In Barker v. Administrative Review Board, USDOL, No. 08-60128 (5th Cir. Dec. 8, 2008) (per curiam) (unpublished) (case below ARB No. 05-058, ALJ No. 2004-AIR-12), the Petitioner contended that the ARB was arbitrary and capricious in affirming the ALJ's decision to bar portions of a coworker's testimony that described the coworker's theory that he had been fired in retaliation for reporting the company's unsafe aviation practices to the FAA. The Petitioner asserted that the coworker's excluded testimony would have established a pattern of retaliatory firings. The Fifth Circuit, however, observed that the coworker was a manager who was fired individually months earlier, whereas the Petitioner was one of six pilots (out of a total of 10) who were laid off just months before the company went under. The court found that the ARB was not acting in an arbitrary and capricious manner when upheld the ALJ's conclusion that the coworker was not similarly situated to the Petitioner, rendering the subject portion of the coworker's testimony irrelevant. The ALJ had permitted the coworker to provide other relevant testimony.

STATEMENT OF EMPLOYEES WHO DID NOT TESTIFY AT THE HEARING; WHETHER THE STATEMENTS WERE HEARSAY; FAILURE OF COMPLAINANT TO DEPOSE OR SUBPOENA POTENTIAL WITNESSES

In Barber v. Planet Airways, Inc., ARB No. 04-056, ALJ No. 2002-AIR-19 (ARB Apr. 28, 2006), PDF the Complainant argued that the ALJ improperly relied on hearsay evidence when he credited the statements of employees who had not testified at the hearing. The ARB found that the ALJ acted within his discretion in admitting the statements because they were not hearsay, as they were admitted -- not to establish the truth of the complaints -- but only to corroborate the testimony of an HR manager that he had received a large number of employee complaints about the Complainant. The ARB also held that even if they were hearsay, the ALJ could determine under 29 C.F.R. § 1979.17(d) that the statements in themselves had some probative value and were therefore admissible.

The Complainant also argued that the ALJ should have required certain of the Respondent's witnesses who signed statements to testify. The ARB found that the burden of deposing or subpoenaing potential witnesses is on the parties, and not the ALJ.

EVIDENCE; HEARSAY

In Weil v.
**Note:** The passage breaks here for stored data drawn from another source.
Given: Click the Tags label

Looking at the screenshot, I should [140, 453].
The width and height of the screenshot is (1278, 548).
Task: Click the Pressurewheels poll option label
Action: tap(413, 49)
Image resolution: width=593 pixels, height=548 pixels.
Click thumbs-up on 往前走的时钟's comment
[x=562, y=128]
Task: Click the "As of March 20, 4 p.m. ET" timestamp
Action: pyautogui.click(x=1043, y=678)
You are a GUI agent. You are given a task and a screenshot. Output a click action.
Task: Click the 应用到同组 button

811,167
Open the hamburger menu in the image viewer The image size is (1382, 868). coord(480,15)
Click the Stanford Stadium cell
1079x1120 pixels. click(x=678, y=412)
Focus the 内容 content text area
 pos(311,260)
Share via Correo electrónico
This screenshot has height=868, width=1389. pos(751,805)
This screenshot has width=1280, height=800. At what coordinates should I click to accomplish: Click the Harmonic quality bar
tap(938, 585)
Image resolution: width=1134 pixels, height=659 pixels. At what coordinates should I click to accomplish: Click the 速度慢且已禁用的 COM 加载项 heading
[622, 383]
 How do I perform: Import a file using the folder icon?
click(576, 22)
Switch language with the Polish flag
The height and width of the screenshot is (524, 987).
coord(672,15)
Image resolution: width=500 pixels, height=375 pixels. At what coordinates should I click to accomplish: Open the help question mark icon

Planet Airways, Inc., ARB No. 04-074, 2003-AIR-18 (ARB Oct. 31, 2005), the ARB affirmed the ALJ's finding that the Complainant was fired because of his disruptive behavior rather than his protected activity. The ARB found that the Complainant's argument on appeal that the ALJ improperly admitted hearsay evidence was meritless because (a) the Complainant did not show that, in fact, any hearsay evidence was admitted, (b) he failed to object to the admission of hearsay during the hearing, and (c) formal rules of evidence do not apply at hearings brought under AIR21. 29 C.F.R. § 1979.107(d).

EVIDENCE; ADMISSIBILITY OF TAPE RECORDING

In Hirst v. Southeast Airlines, 2003-AIR-47 (ALJ May 26, 2004), the ALJ rejected the Respondent's argument that a tape recording made by the Complainant, allegedly in violation of state law because it was without the consent of all parties, was inadmissible as evidence in an AIR21 whistleblower proceeding. The ALJ acknowledged that an electronic recording without consent of all parties is illegal in Florida, but nonetheless found that the recording was admissible. The recordings did not substantially differ from the recollections of the conversation and both parties' witnesses proved the content of the conversation. The ALJ also noted that his decision would have been the same without the tapes given his credibility determination about the Respondent's witness.

ADMINISTRATIVE NOTICE; COURT OF APPEALS DECISION

In Davis v. United Airlines, Inc., 2001-AIR-5 (ARB Apr. 25, 2002), Respondent submitted a Motion for Court to Take Administrative Notice of a Seventh Circuit Opinion to establish that Complainant participated in a union-orchestrated, systematic, work slowdown or work-to-rule action which resulted in flight delays, conducted in the midst of contentious contract negotiations. In the Seventh Circuit opinion, the court found "clear proof" of the union's complicity. Respondent argued before the ALJ that the present whistleblower dispute must be viewed through the lens of this larger national context."

The ALJ reviewed the law relative to the doctrine of taking administrative notice in administrative proceedings, and accepted Respondent's argument that it is broader in administrative cases than in traditional cases. The ALJ found, however, that

The general rule is that courts can and do take judicial notice of related proceedings in their own jurisdictions and the fact of and procedural history of litigation in other courts. However, while courts can take notice that certain facts were found in another proceeding, they are not bound to accept those facts as true. Weinstein & Berger, Weinstein's Federal Evidence, § 201.12[3], pages 201-33 - 201-37 (2d Ed. 1998) and cases cited therein, at notes 40-40.1. The theory is that such findings are disputable.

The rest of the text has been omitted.